6 quarts hot water
5 pounds ice
1 pound kosher salt
1 13- to14-pound turkey thoroughly thawed, giblets removed
1 pound dark brown sugar
4 to 4 1/4 gallons peanut oil
Brine the turkey: Put the hot water, salt, and brown sugar in a 5-gallon upright drink cooler and stir until the salt and sugar dissolve completely. Add the ice and stir until the mixture is cool.
Gently lower the turkey into the container. If necessary, weigh down the bird to ensure that it is fully immersed in the brine. Cover and set in a cool place for 8 to 16 hours.
Prepare a Turkey Derrick.
Fry the turkey: Insert the lifter spindle in the turkey cavity, legs up and wings/breast down. You may need to tie the wings in with cotton butcher’s twine to keep them from flopping out and getting caught on the pot edge.
In your kitchen sink, lower the turkey and spindle down into the empty pot you’ll be frying in and fill it with water, one gallon at a time, until the bird is just covered.
Remove the spindle and turkey, then mark the water fill level from the top edge of the pot so you know how much oil will be needed. Pour out the water and dry the pot thoroughly.
Out at your base of operations, clip the carabiner to the top of the lifter spindle, suspending the turkey about 30 inches above the burner surface.
Set the empty pot on the burner unit, attach the thermometer to the side of the pot, and fill with the peanut oil to the measured level; the thermometer tip must be immersed in the oil; do not overfill.
Following the instruction manual carefully, light the gas burner and adjust the gas and air flow; do not put a lid on the pot. Have a seat and wait for the oil to reach 250 degrees Fahrenheit.
When the oil reaches 250 degrees Fahrenheit, untie the cord from the cleat and slowly lower the turkey into the hot oil; don’t hurry this. Quickly dropping the turkey in is dangerous, and it lowers the oil temperature dramatically, which is not good.
When the base of the lifter spindle touches the bottom of the pot, raise it 1 inch, and securely tie off the cord on the cleat.
Raise the burner heat to bring the oil up to 350°F, then set the timer for 30 minutes—and do not leave the pot.
Closely monitor the oil temperature: It will start to climb above 350 degrees as moisture cooks out of the turkey; reduce the gas flow accordingly to keep at 350 degrees. This is important. Letting the temp to go higher can result in a dangerous inferno.
After 30 minutes, untie the cord from the cleat, raise the turkey out of the oil, tie off the cord, and insert an instant-read meat thermometer.

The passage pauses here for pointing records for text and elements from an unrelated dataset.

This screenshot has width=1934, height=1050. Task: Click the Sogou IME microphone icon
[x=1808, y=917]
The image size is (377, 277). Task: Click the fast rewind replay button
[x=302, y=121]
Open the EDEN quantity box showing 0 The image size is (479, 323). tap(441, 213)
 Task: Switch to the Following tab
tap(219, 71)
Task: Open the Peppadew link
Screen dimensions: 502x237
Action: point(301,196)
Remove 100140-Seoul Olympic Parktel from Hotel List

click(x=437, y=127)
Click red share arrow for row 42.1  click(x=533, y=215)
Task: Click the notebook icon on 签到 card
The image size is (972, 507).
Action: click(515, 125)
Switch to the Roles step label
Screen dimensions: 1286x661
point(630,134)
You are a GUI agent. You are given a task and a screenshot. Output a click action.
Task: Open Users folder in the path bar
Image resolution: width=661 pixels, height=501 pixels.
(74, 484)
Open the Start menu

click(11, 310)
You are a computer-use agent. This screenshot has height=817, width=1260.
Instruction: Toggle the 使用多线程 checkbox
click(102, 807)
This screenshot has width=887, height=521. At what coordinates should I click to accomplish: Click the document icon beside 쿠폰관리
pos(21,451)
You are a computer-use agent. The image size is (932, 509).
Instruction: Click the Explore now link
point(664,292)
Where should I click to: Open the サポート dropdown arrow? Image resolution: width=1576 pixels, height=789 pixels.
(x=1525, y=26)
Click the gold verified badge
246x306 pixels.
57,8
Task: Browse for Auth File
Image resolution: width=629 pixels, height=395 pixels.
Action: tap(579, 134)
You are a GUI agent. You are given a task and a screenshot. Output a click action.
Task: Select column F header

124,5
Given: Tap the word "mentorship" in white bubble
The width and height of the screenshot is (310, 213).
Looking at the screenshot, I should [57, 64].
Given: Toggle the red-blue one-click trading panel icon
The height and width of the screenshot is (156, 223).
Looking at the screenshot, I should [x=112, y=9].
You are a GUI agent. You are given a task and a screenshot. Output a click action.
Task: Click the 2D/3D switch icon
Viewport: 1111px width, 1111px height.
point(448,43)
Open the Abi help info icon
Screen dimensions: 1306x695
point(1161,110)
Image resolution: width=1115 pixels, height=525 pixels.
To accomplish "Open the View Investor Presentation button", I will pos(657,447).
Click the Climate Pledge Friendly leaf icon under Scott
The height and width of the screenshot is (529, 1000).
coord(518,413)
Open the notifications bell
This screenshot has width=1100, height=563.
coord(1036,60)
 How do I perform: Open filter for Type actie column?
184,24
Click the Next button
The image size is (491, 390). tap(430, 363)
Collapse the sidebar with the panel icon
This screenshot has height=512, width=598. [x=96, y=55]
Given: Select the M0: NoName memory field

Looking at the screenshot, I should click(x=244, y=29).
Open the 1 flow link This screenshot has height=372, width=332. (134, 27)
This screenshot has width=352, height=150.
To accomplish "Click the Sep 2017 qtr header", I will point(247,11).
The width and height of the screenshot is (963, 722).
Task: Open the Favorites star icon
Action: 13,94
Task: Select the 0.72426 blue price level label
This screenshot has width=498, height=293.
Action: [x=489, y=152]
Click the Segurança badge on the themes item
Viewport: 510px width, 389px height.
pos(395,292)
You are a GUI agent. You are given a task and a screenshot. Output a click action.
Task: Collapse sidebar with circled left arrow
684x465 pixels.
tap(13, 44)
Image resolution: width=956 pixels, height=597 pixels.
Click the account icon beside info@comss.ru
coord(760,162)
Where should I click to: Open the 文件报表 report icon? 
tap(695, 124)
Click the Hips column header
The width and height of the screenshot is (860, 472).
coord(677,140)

The turkey will be ready to remove when the internal temp is 151 degrees Fahrenheit: Take a reading at the breast, thigh, and leg to be sure all parts of the bird have reached 151 degrees Fahrenheit.
When the turkey has reached 151 degrees, raise it well above the pot and securely tie off the cord at the cleat. Turn off the gas supply and put the lid on the pot.
Set the timer for 30 minutes and have a seat. Do not leave your base of operations; you want to defend your bird from hungry animals (and neighbors?), and it is still cooking.
Carryover heat will raise the temperature to an ideal 161 degrees—perfect golden doneness. Continue to keep everyone away even though the flames have been extinguished; the oil is still very hot.
When the turkey has reached 161°F, lower the turkey to rest upon the pot lid and unclip the carabiner from the spindle; hook a heavy coat hanger through the top of the spindle and lift the turkey away to a kitchen full of awestruck family and friends.
When the oil has cooled to below 80 degrees Fahrenheit, remove the lid and filter the oil back into its original containers; it may be used once more. To dispose of the oil, take it to a local collection point for recycling as biodiesel fuel.